Titilope Ajayi is a PhD Candidate at the Legon Centre for International Affairs and Diplomacy (LECIAD), University of Ghana. A feminist researcher and writer on security and civil society, she has held appointments as head of research at the West Africa Civil Society Institute (WACSI) and fellow/West Africa analyst with the International Crisis Group (ICS). Ajayi founded and coordinates Doing A PhD in Africa (www.doingaphdinafrica.org) and also works as an independent copyeditor. She was a Next Gen Dissertation Proposal Fellow (2017) and an African Peacebuilding Network Individual Grant recipient (2018).
Her latest publications include:
The Postponement of Nigeria’s 2019 Elections: Is Democracy on Hold? Kujenga Amani, 22 February 2019.
(2018) Peppering Patriarchy: Re-imagining/Re-making Femaleness in Ghana through Social Media, The CIHA Blog, Conference Paper presented at the African Studies Association annual meeting, Chicago, 15–19 November 2017.

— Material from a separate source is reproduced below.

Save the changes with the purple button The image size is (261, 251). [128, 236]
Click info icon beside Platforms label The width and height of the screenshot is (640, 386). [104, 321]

The rise of post-9/11 terrorism in Africa, as globally, has produced myriad anti-terror laws and strategies. Being militarized because they securitize terror, many of these approaches do not embed sufficiently the multiple ways in which women experience and engage with political violence, broadly as supporters and preventers. Based on the feminist premise that militarism and militarization perpetuate rigid gender stereotypes, and the framing of Nigeria as a militarized, this study aims at a gendered assessment of Nigeria's war on terror in both policy and practice. Drawing on emerging literature and research in northeast Nigeria, the study interrogates representations of women in the formulation, implementation and evaluation of Nigeria's counter-terror offensive. It does so against the backcloth of the women, peace and security agenda and United Nations Security Council Resolutions 2242 and 2349 which together recognize (a) the centrality of terrorism to women's human rights in an unfolding global peace and security context, (b) sexual and gender-based violence as a deliberate terror tactic, and (c) the need for gendered data collection on the effects on women of counterterrorism policies.